“I just want to share with you what God has put on my heart.”
In some cases (and I do mean some) this is a legitimate statement. God has indeed (in some cases) put something legitimate on the heart of a believer to speak to another believer. I think about Nathan to David concerning his affair with Bathsheba and then having her husband Uriah killed (2 Samuel 12). That was no doubt a hard but necessary word.
However, in many cases, this phrase is being used to simply provide cover for their true intentions of the flesh in order for the speaker to feel justified blasting someone and putting the heater in a place where they feel they can’t argue back with it because after all, “Thus sayeth the Lord.”
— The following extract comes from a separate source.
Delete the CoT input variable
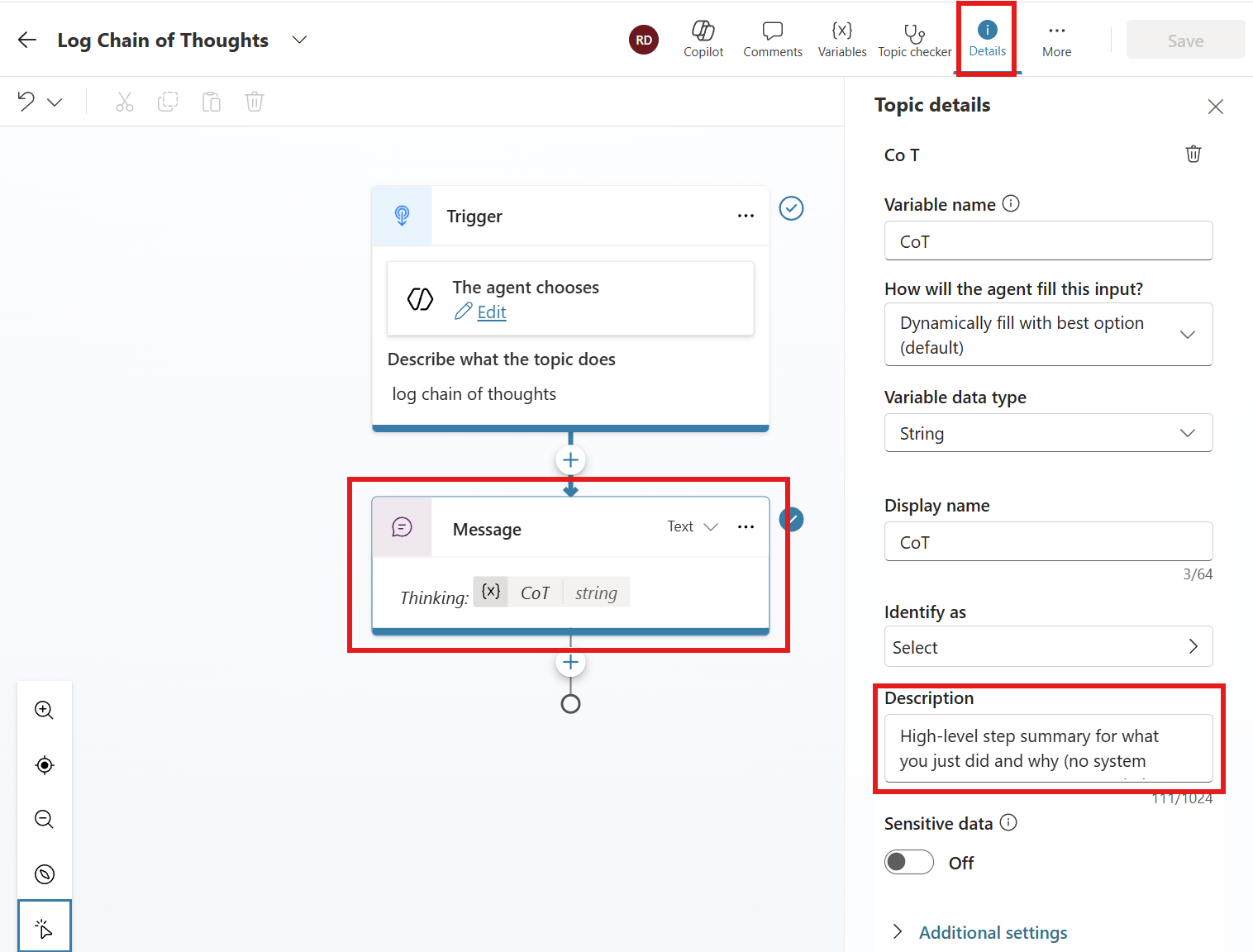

I’m going to get real for a moment with you: this is deceptive at its very core and evil.
As the writer of Proverbs 12:22 ESV says,
Lying lips are an abomination to the Lord, but those who act faithfully are his delight.
OR in Psalm 52:2 ESV that says,
Your tongue plots destruction, like a sharp razor, you worker of deceit.
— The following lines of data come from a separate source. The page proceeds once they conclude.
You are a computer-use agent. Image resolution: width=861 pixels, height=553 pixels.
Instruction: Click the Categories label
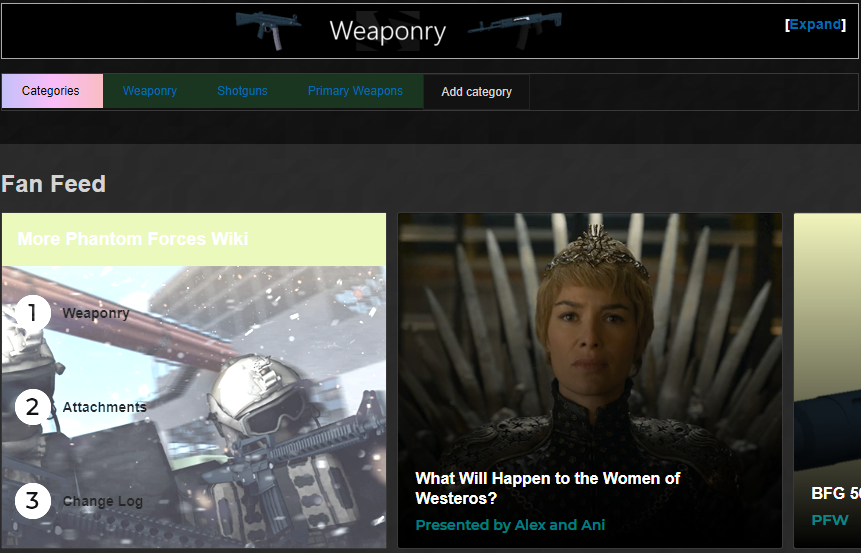tap(51, 91)
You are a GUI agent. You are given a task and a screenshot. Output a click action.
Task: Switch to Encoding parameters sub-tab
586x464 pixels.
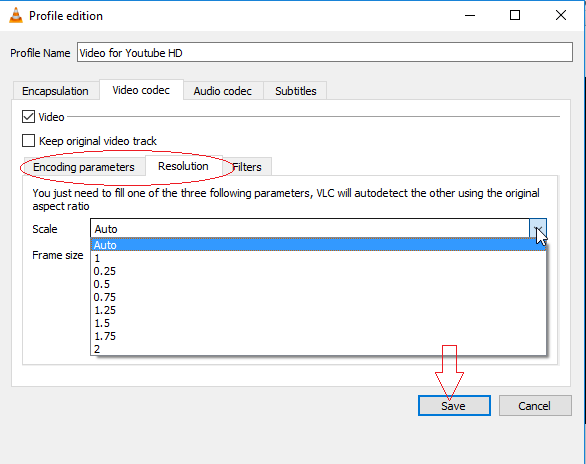84,167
Christians need to be extremely careful when they use this phrase because they need to ensure that they have throughout examined what they are about to say to see if what “God has put on their heart” is in fact contradicting what God first put in His Word.
If “what God put on your heart” is actually contradicting what God put in His Word, then my friends, I’m afraid you are simply speaking from your heart and not from God. You have participated in either intentional deceit or have somehow deceived yourself into believing that you are speaking on behalf of God.
And church, that’s a dangerous position to be in. As the Word of God says in Jeremiah 17:9 ESV,
“The heart is deceitful above all things, and desperately sick; who can understand it?”
You cannot trust your heart. And more so don’t be so deceptive about your intentions by masking it with the Lords name, as if He put a stamp of approval on what you are about to say that you know is merely a reaction of feelings and not founded on the truth of God.
If you want to express your feelings, by all means, go for it. But just because they are your feelings doesn’t mean God shares them. Or that you should saddle God with your words to make yourself feel justified for saying them.